Target pointing data
┄┄┄┄┄┄┄┄┄┄┄┄┄┄┄┄┄┄┄┄

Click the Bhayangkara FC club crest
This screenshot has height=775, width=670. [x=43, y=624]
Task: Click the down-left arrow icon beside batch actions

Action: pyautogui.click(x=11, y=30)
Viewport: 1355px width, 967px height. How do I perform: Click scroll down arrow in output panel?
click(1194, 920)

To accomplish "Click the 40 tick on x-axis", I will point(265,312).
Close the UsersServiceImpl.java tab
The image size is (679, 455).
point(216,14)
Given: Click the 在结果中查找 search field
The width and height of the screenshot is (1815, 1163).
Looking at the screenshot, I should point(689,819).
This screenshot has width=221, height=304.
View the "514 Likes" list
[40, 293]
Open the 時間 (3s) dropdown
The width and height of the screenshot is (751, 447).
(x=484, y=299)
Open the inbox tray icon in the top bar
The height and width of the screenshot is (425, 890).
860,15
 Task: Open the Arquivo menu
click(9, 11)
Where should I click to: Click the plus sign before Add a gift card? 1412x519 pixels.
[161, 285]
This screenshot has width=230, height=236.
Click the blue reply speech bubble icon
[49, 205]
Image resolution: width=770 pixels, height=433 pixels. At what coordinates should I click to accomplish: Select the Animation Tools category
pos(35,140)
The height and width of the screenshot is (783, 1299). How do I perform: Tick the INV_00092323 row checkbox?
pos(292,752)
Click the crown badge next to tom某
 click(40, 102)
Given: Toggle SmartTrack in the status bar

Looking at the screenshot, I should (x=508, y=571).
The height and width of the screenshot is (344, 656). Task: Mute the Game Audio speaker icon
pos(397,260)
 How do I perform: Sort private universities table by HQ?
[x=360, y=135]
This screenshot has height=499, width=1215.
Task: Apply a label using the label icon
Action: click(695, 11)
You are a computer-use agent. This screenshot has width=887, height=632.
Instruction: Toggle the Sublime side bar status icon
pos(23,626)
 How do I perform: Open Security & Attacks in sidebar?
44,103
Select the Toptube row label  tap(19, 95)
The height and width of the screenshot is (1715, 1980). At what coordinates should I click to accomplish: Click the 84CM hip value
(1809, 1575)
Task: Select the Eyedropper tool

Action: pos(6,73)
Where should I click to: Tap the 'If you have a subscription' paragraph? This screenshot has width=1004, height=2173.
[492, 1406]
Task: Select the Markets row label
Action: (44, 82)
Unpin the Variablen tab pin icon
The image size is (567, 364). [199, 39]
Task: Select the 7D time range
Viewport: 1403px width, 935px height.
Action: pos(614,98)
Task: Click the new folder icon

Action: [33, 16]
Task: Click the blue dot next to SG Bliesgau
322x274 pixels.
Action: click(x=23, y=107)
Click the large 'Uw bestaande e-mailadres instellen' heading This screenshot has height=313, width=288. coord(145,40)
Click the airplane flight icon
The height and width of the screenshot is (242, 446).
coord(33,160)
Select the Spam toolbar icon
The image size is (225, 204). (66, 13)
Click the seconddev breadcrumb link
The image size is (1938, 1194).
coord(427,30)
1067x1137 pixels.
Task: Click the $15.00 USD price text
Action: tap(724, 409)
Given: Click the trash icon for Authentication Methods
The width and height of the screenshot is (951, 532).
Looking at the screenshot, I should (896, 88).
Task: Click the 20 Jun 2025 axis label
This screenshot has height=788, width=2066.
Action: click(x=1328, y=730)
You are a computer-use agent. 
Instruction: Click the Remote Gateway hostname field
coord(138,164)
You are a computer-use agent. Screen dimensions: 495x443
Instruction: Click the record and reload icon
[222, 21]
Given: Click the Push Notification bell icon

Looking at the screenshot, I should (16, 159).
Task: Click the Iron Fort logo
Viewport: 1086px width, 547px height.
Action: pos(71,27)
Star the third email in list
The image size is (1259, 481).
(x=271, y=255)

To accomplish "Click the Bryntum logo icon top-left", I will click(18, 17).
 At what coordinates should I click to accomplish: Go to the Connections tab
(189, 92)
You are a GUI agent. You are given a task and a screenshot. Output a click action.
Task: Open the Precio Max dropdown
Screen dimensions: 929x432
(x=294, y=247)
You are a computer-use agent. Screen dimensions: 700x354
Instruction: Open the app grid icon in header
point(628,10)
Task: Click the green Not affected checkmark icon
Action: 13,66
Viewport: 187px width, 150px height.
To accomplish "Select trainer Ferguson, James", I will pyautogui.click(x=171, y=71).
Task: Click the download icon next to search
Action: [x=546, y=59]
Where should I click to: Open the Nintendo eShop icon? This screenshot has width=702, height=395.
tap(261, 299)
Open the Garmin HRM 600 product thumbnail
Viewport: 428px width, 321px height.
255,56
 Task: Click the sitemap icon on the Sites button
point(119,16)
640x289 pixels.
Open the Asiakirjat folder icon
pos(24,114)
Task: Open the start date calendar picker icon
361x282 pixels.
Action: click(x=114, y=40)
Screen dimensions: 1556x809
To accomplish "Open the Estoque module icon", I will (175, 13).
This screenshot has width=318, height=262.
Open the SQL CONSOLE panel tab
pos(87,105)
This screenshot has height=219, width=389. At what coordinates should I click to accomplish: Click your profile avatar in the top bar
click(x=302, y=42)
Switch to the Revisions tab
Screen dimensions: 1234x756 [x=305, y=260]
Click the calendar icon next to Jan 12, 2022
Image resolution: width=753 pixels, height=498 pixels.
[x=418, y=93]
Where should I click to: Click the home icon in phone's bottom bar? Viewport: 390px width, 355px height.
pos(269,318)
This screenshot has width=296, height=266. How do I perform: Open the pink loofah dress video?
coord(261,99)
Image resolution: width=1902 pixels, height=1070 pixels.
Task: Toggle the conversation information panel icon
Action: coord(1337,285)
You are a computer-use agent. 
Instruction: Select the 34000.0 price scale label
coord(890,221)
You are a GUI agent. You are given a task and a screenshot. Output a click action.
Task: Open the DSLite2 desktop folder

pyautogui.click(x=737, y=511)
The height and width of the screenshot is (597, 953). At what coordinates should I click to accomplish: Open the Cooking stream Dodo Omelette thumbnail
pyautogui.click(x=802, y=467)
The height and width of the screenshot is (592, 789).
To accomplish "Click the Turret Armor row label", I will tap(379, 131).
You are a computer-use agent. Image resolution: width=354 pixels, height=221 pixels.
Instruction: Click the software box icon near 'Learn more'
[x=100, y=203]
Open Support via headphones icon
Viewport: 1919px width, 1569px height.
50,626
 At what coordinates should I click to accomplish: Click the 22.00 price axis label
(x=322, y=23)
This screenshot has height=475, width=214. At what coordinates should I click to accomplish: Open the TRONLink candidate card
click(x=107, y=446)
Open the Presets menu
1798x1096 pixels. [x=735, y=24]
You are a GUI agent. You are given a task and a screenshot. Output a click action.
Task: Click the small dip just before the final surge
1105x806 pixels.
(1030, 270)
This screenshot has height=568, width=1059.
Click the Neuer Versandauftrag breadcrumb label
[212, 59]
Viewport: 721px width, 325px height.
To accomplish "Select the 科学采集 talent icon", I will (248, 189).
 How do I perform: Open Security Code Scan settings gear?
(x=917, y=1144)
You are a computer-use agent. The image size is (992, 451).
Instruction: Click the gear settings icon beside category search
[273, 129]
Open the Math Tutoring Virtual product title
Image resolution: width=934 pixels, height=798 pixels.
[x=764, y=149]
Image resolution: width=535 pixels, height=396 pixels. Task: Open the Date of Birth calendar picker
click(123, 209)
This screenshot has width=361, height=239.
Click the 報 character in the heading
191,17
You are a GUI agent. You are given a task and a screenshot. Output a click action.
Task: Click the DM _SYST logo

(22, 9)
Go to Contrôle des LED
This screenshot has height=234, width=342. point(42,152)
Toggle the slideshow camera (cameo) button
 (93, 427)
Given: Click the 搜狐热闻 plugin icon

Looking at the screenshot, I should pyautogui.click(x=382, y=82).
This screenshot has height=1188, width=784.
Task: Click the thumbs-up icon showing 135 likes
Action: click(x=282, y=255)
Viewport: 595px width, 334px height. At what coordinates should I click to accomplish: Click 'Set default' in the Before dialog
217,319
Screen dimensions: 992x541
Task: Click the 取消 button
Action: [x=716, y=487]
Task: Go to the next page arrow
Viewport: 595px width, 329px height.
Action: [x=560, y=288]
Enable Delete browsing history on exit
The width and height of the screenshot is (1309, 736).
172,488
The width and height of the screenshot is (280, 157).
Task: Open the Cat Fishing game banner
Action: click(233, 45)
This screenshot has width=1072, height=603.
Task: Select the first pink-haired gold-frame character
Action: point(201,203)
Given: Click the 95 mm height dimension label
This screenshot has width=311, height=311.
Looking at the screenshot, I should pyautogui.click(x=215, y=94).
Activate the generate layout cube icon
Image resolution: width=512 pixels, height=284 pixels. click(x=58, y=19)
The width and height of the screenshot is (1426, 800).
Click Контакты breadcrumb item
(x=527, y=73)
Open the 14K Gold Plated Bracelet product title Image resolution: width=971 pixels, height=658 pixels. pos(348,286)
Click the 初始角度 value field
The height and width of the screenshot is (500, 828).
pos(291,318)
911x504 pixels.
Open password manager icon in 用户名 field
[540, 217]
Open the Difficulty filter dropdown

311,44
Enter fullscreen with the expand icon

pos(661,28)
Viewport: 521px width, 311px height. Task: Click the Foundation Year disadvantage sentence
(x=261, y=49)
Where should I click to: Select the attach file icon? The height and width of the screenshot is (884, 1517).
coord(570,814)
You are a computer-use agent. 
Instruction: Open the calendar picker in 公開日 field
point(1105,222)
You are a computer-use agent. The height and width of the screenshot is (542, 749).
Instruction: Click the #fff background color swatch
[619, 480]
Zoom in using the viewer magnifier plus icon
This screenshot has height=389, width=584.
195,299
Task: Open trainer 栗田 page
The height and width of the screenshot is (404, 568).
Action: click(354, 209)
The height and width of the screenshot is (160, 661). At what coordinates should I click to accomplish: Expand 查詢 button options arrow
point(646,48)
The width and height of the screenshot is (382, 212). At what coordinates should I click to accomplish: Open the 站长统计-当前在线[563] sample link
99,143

┄┄┄┄┄┄┄┄┄┄┄┄┄┄┄┄┄┄┄┄

**WHAT IS REQUIRED:**
Please quote the lines from the one containing "You are a computer-use agent. Image" up to and including the one containing "(x=917, y=1144)".

**WRITTEN SOLUTION:**
You are a computer-use agent. Image resolution: width=354 pixels, height=221 pixels.
Instruction: Click the software box icon near 'Learn more'
[x=100, y=203]
Open Support via headphones icon
Viewport: 1919px width, 1569px height.
50,626
 At what coordinates should I click to accomplish: Click the 22.00 price axis label
(x=322, y=23)
This screenshot has height=475, width=214. At what coordinates should I click to accomplish: Open the TRONLink candidate card
click(x=107, y=446)
Open the Presets menu
1798x1096 pixels. [x=735, y=24]
You are a GUI agent. You are given a task and a screenshot. Output a click action.
Task: Click the small dip just before the final surge
1105x806 pixels.
(1030, 270)
This screenshot has height=568, width=1059.
Click the Neuer Versandauftrag breadcrumb label
[212, 59]
Viewport: 721px width, 325px height.
To accomplish "Select the 科学采集 talent icon", I will (248, 189).
 How do I perform: Open Security Code Scan settings gear?
(x=917, y=1144)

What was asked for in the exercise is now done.